[Start]

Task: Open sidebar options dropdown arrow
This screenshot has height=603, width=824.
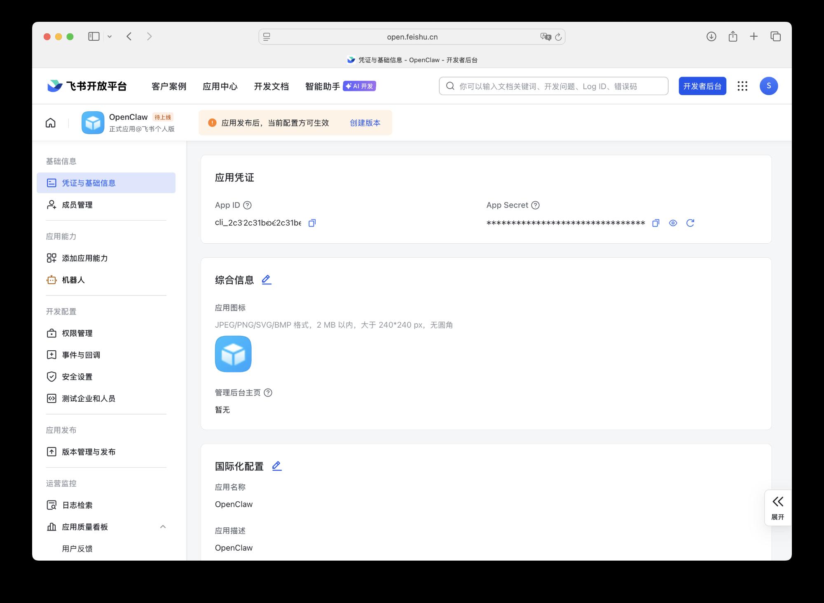Action: (110, 37)
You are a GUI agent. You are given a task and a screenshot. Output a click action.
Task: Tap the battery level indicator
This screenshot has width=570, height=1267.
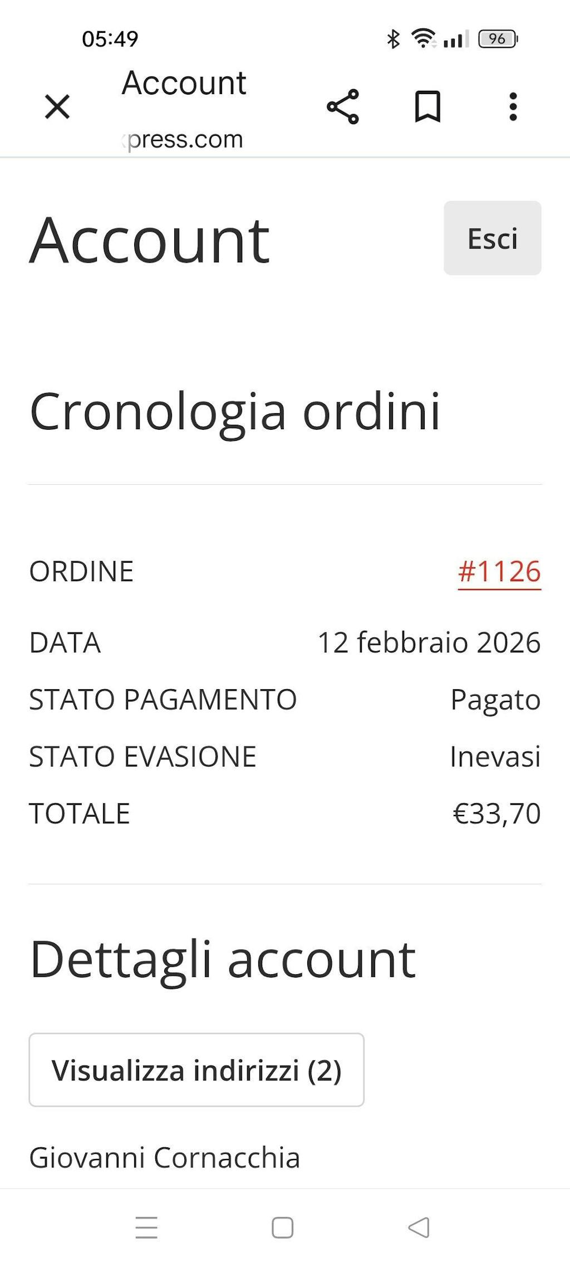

[End]

Put every line of the records above into a numbered list, skipping blank lines. Omit the pictures.

1. Task: Open sidebar options dropdown arrow
2. This screenshot has height=603, width=824.
3. Action: (110, 37)
4. You are a GUI agent. You are given a task and a screenshot. Output a click action.
5. Task: Tap the battery level indicator
6. This screenshot has width=570, height=1267.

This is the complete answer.